Task details → Every line of the data below is to be written out again exactly.

(Dataset excerpts)
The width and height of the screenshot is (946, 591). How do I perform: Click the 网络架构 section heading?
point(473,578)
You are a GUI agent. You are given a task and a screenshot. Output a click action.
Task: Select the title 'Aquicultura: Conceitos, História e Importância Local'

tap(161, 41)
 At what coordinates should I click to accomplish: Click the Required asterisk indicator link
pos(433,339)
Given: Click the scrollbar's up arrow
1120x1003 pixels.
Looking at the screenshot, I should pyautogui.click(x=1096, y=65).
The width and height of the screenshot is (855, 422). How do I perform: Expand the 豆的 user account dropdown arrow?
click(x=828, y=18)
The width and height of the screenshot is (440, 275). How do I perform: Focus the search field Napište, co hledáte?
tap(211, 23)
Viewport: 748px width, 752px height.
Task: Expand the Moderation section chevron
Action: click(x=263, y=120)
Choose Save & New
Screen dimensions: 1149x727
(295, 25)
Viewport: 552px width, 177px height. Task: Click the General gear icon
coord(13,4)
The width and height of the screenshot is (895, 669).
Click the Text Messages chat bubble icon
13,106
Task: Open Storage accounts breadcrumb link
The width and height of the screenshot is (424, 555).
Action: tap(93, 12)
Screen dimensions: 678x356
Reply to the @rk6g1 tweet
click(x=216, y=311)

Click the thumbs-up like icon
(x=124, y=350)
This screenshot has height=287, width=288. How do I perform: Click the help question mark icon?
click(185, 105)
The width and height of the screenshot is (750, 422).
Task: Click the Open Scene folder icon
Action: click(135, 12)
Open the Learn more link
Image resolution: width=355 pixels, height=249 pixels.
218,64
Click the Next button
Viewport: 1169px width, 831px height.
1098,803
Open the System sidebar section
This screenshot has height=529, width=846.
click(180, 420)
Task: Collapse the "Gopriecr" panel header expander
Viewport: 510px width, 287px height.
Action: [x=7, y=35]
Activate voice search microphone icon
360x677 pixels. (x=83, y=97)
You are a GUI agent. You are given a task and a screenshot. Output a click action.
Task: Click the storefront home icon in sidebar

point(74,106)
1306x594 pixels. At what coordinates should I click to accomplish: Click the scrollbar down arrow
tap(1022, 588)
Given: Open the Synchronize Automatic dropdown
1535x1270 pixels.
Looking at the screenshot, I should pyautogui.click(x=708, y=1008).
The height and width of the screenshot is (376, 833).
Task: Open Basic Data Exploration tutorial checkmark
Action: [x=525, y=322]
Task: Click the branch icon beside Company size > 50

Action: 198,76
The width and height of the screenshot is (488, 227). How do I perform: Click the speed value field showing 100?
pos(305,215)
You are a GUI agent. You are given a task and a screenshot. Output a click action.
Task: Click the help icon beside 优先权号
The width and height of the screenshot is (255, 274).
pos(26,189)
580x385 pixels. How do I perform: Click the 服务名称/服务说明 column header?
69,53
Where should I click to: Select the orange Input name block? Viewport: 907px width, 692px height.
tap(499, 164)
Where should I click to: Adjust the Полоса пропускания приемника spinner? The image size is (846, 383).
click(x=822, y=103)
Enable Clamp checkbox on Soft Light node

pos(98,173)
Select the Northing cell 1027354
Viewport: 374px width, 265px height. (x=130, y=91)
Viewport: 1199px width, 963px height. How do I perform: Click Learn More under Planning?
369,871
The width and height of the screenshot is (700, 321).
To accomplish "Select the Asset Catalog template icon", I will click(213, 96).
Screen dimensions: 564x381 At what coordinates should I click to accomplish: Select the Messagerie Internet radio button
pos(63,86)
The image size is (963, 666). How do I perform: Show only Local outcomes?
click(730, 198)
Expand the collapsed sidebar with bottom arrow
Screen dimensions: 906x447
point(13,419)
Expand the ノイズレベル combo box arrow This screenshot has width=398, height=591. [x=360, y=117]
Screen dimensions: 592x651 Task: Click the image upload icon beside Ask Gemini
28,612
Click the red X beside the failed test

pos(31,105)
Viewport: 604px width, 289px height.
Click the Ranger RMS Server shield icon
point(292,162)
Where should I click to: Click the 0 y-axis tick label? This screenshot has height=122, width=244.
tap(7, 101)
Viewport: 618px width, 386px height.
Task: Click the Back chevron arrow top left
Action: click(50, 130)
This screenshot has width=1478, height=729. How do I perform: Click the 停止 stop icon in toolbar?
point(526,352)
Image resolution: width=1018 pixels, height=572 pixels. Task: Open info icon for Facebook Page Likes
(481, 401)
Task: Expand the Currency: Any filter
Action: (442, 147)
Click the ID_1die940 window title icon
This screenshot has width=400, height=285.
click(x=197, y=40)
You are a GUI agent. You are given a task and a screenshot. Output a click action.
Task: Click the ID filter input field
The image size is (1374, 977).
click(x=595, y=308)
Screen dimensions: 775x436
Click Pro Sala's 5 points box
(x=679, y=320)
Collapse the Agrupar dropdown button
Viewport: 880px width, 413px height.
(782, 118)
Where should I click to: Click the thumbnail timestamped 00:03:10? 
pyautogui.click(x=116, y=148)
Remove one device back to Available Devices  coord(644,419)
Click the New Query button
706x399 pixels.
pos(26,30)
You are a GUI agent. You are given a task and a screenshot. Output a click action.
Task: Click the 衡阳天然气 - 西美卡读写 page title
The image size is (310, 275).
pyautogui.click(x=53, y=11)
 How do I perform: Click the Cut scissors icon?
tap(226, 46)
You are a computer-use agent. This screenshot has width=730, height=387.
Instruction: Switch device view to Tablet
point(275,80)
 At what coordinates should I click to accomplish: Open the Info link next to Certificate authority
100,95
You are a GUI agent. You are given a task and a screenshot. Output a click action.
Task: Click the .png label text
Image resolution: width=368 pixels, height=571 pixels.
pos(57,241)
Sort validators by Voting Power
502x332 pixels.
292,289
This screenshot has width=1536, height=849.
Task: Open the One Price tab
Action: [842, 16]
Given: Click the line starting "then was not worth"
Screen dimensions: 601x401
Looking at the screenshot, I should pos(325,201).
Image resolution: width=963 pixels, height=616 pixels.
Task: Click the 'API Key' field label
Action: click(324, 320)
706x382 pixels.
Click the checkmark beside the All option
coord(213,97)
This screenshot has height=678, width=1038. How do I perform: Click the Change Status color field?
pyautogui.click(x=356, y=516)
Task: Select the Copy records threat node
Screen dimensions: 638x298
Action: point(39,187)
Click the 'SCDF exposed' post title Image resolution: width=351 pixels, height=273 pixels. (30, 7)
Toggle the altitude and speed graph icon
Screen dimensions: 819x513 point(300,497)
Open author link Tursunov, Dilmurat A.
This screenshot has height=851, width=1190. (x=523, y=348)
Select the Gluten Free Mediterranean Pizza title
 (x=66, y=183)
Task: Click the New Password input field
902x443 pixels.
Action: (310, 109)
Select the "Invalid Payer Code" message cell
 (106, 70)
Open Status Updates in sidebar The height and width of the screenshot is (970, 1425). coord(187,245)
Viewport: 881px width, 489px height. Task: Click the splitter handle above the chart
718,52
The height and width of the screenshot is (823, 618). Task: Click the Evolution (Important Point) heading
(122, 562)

Solution for this task →
The width and height of the screenshot is (946, 591). How do I perform: Click the 网络架构 section heading?
point(473,578)
You are a GUI agent. You are given a task and a screenshot. Output a click action.
Task: Select the title 'Aquicultura: Conceitos, História e Importância Local'

tap(161, 41)
 At what coordinates should I click to accomplish: Click the Required asterisk indicator link
pos(433,339)
Given: Click the scrollbar's up arrow
1120x1003 pixels.
Looking at the screenshot, I should pyautogui.click(x=1096, y=65).
The width and height of the screenshot is (855, 422). How do I perform: Expand the 豆的 user account dropdown arrow?
click(x=828, y=18)
The width and height of the screenshot is (440, 275). How do I perform: Focus the search field Napište, co hledáte?
tap(211, 23)
Viewport: 748px width, 752px height.
Task: Expand the Moderation section chevron
Action: click(x=263, y=120)
Choose Save & New
Screen dimensions: 1149x727
(295, 25)
Viewport: 552px width, 177px height. Task: Click the General gear icon
coord(13,4)
The width and height of the screenshot is (895, 669).
Click the Text Messages chat bubble icon
13,106
Task: Open Storage accounts breadcrumb link
The width and height of the screenshot is (424, 555).
Action: tap(93, 12)
Screen dimensions: 678x356
Reply to the @rk6g1 tweet
click(x=216, y=311)

Click the thumbs-up like icon
(x=124, y=350)
This screenshot has height=287, width=288. How do I perform: Click the help question mark icon?
click(185, 105)
The width and height of the screenshot is (750, 422).
Task: Click the Open Scene folder icon
Action: click(135, 12)
Open the Learn more link
Image resolution: width=355 pixels, height=249 pixels.
218,64
Click the Next button
Viewport: 1169px width, 831px height.
1098,803
Open the System sidebar section
This screenshot has height=529, width=846.
click(180, 420)
Task: Collapse the "Gopriecr" panel header expander
Viewport: 510px width, 287px height.
Action: [x=7, y=35]
Activate voice search microphone icon
360x677 pixels. (x=83, y=97)
You are a GUI agent. You are given a task and a screenshot. Output a click action.
Task: Click the storefront home icon in sidebar

point(74,106)
1306x594 pixels. At what coordinates should I click to accomplish: Click the scrollbar down arrow
tap(1022, 588)
Given: Open the Synchronize Automatic dropdown
1535x1270 pixels.
Looking at the screenshot, I should pyautogui.click(x=708, y=1008).
The height and width of the screenshot is (376, 833).
Task: Open Basic Data Exploration tutorial checkmark
Action: [x=525, y=322]
Task: Click the branch icon beside Company size > 50

Action: 198,76
The width and height of the screenshot is (488, 227). How do I perform: Click the speed value field showing 100?
pos(305,215)
You are a GUI agent. You are given a task and a screenshot. Output a click action.
Task: Click the help icon beside 优先权号
The width and height of the screenshot is (255, 274).
pos(26,189)
580x385 pixels. How do I perform: Click the 服务名称/服务说明 column header?
69,53
Where should I click to: Select the orange Input name block? Viewport: 907px width, 692px height.
tap(499, 164)
Where should I click to: Adjust the Полоса пропускания приемника spinner? The image size is (846, 383).
click(x=822, y=103)
Enable Clamp checkbox on Soft Light node

pos(98,173)
Select the Northing cell 1027354
Viewport: 374px width, 265px height. (x=130, y=91)
Viewport: 1199px width, 963px height. How do I perform: Click Learn More under Planning?
369,871
The width and height of the screenshot is (700, 321).
To accomplish "Select the Asset Catalog template icon", I will click(213, 96).
Screen dimensions: 564x381 At what coordinates should I click to accomplish: Select the Messagerie Internet radio button
pos(63,86)
The image size is (963, 666). How do I perform: Show only Local outcomes?
click(730, 198)
Expand the collapsed sidebar with bottom arrow
Screen dimensions: 906x447
point(13,419)
Expand the ノイズレベル combo box arrow This screenshot has width=398, height=591. [x=360, y=117]
Screen dimensions: 592x651 Task: Click the image upload icon beside Ask Gemini
28,612
Click the red X beside the failed test

pos(31,105)
Viewport: 604px width, 289px height.
Click the Ranger RMS Server shield icon
point(292,162)
Where should I click to: Click the 0 y-axis tick label? This screenshot has height=122, width=244.
tap(7, 101)
Viewport: 618px width, 386px height.
Task: Click the Back chevron arrow top left
Action: click(50, 130)
This screenshot has width=1478, height=729. How do I perform: Click the 停止 stop icon in toolbar?
point(526,352)
Image resolution: width=1018 pixels, height=572 pixels. Task: Open info icon for Facebook Page Likes
(481, 401)
Task: Expand the Currency: Any filter
Action: (442, 147)
Click the ID_1die940 window title icon
This screenshot has width=400, height=285.
click(x=197, y=40)
You are a GUI agent. You are given a task and a screenshot. Output a click action.
Task: Click the ID filter input field
The image size is (1374, 977).
click(x=595, y=308)
Screen dimensions: 775x436
Click Pro Sala's 5 points box
(x=679, y=320)
Collapse the Agrupar dropdown button
Viewport: 880px width, 413px height.
(782, 118)
Where should I click to: Click the thumbnail timestamped 00:03:10? 
pyautogui.click(x=116, y=148)
Remove one device back to Available Devices  coord(644,419)
Click the New Query button
706x399 pixels.
pos(26,30)
You are a GUI agent. You are given a task and a screenshot. Output a click action.
Task: Click the 衡阳天然气 - 西美卡读写 page title
The image size is (310, 275).
pyautogui.click(x=53, y=11)
 How do I perform: Click the Cut scissors icon?
tap(226, 46)
You are a computer-use agent. This screenshot has width=730, height=387.
Instruction: Switch device view to Tablet
point(275,80)
 At what coordinates should I click to accomplish: Open the Info link next to Certificate authority
100,95
You are a GUI agent. You are given a task and a screenshot. Output a click action.
Task: Click the .png label text
Image resolution: width=368 pixels, height=571 pixels.
pos(57,241)
Sort validators by Voting Power
502x332 pixels.
292,289
This screenshot has width=1536, height=849.
Task: Open the One Price tab
Action: [842, 16]
Given: Click the line starting "then was not worth"
Screen dimensions: 601x401
Looking at the screenshot, I should pos(325,201).
Image resolution: width=963 pixels, height=616 pixels.
Task: Click the 'API Key' field label
Action: click(324, 320)
706x382 pixels.
Click the checkmark beside the All option
coord(213,97)
This screenshot has height=678, width=1038. How do I perform: Click the Change Status color field?
pyautogui.click(x=356, y=516)
Task: Select the Copy records threat node
Screen dimensions: 638x298
Action: point(39,187)
Click the 'SCDF exposed' post title Image resolution: width=351 pixels, height=273 pixels. (30, 7)
Toggle the altitude and speed graph icon
Screen dimensions: 819x513 point(300,497)
Open author link Tursunov, Dilmurat A.
This screenshot has height=851, width=1190. (x=523, y=348)
Select the Gluten Free Mediterranean Pizza title
 (x=66, y=183)
Task: Click the New Password input field
902x443 pixels.
Action: (310, 109)
Select the "Invalid Payer Code" message cell
 (106, 70)
Open Status Updates in sidebar The height and width of the screenshot is (970, 1425). coord(187,245)
Viewport: 881px width, 489px height. Task: Click the splitter handle above the chart
718,52
The height and width of the screenshot is (823, 618). Task: Click the Evolution (Important Point) heading
(122, 562)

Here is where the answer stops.